Coach, Do Not Command
One final cultural shift: the CoE must stop acting like the AI police. Instead of blocking teams from using the latest tool or model, coach them:
- Share best practices, not rules
- Offer reviews, not approvals
- Run brown bags, internal demos, and ask-me-anything sessions
- Pair data scientists from CoE with analysts in the business
The goal is not to be the only team that knows how to do AI. The goal is to make everyone in the org AI-fluent.
Real-World Example: A Telco CoE Transformation
One global telecom provider had an AI CoE of 50+ people. It was respected — but feared. Business teams avoided it, saying it took too long to approve anything.

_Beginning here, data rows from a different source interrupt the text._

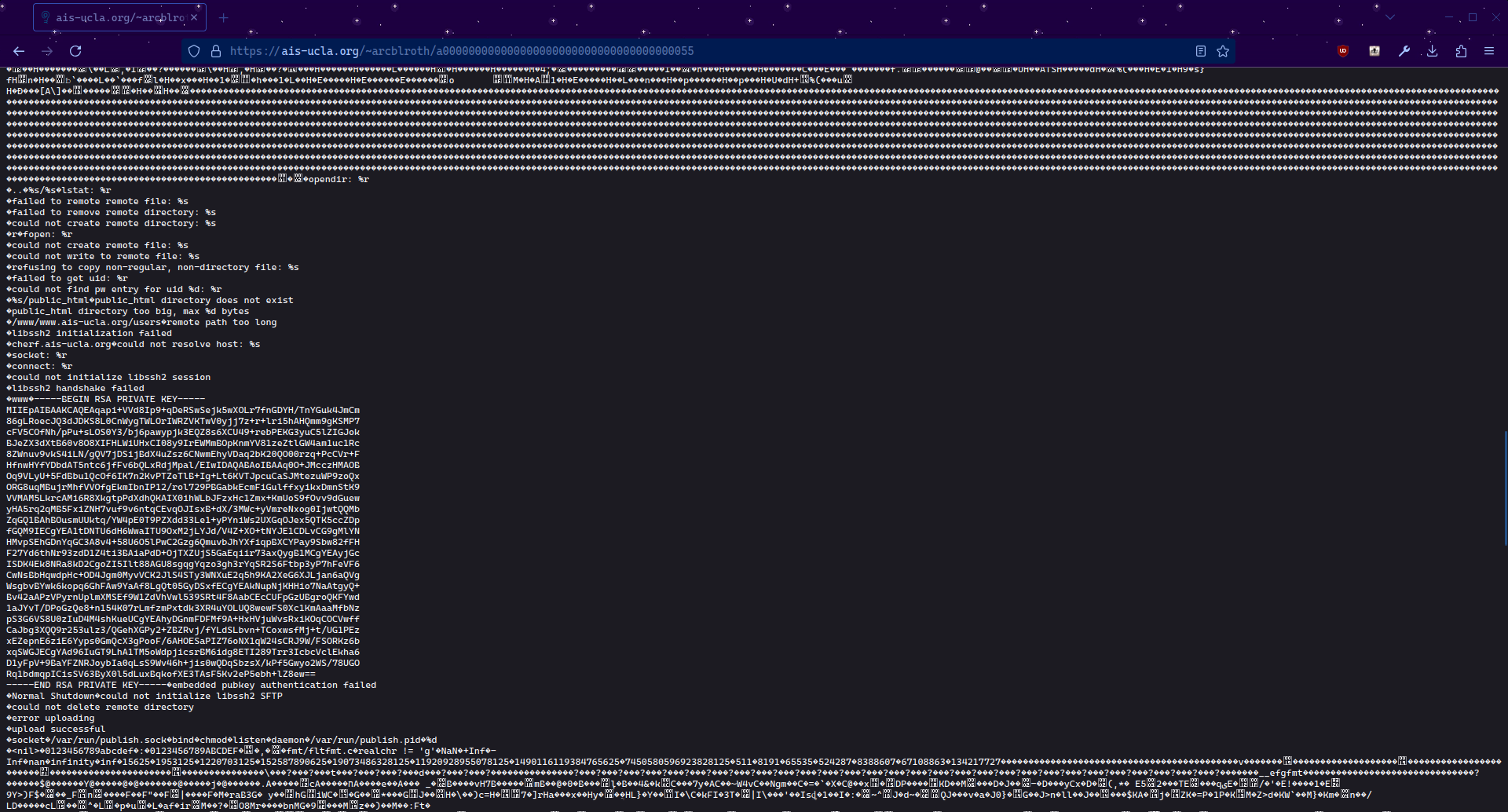Bookmark this page with the star
This screenshot has height=812, width=1508.
pos(1223,51)
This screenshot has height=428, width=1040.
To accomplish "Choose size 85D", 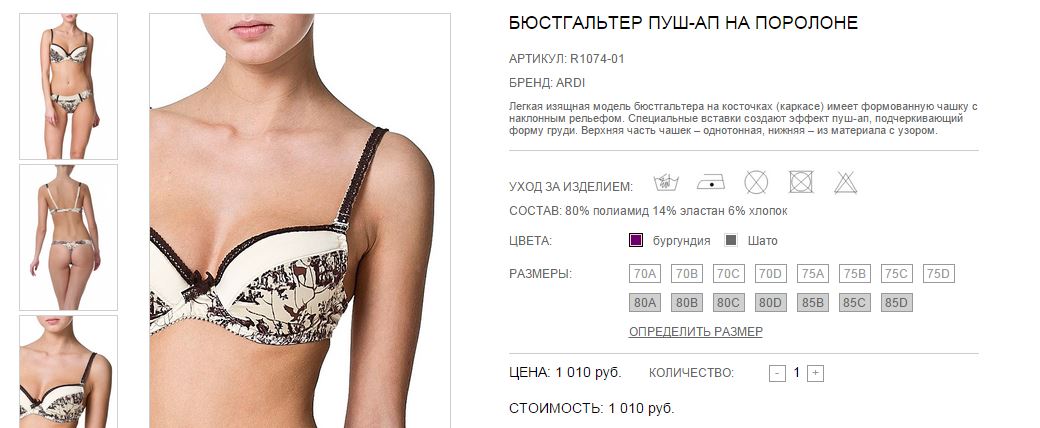I will [x=897, y=303].
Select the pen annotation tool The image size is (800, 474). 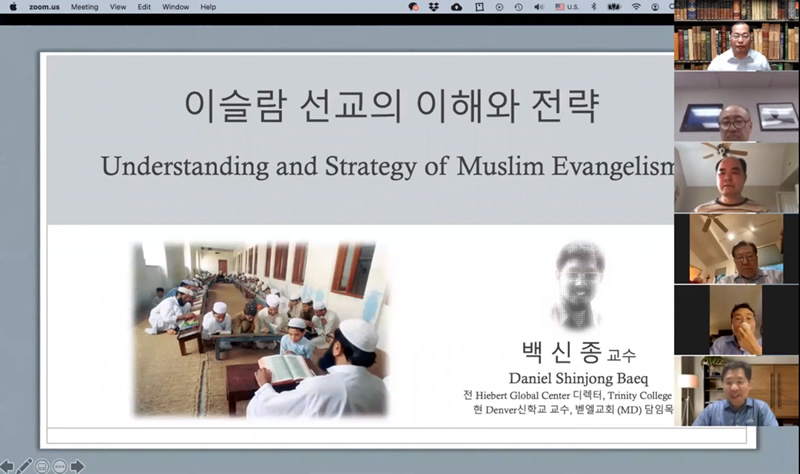pyautogui.click(x=25, y=466)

A new AI leader took charge and restructured the CoE:
- Embedded team members into four key business units
- Converted internal assets into a catalog of APIs and components
- Changed performance metrics to business outcomes
- Built a shared dashboard to track AI adoption and value
The result?
- Time to deploy AI projects dropped by 60 percent
- Adoption tripled across business units
- Business units began requesting CoE expansion, not bypassing it
The CoE became a partner — not a barrier.
The Way Forward
If your AI CoE is still structured like a research lab, it is time to evolve. The future of AI in enterprises is not about central control. It is about distributed intelligence — supported by platforms, practices, and partners.
A modern AI CoE does not gatekeep. It guides. It builds assets. It embeds into business streams. It helps everyone do AI better — safely, scalably, and strategically.
The question is not whether you need an AI CoE. The question is: is yours built for outcomes, or for optics?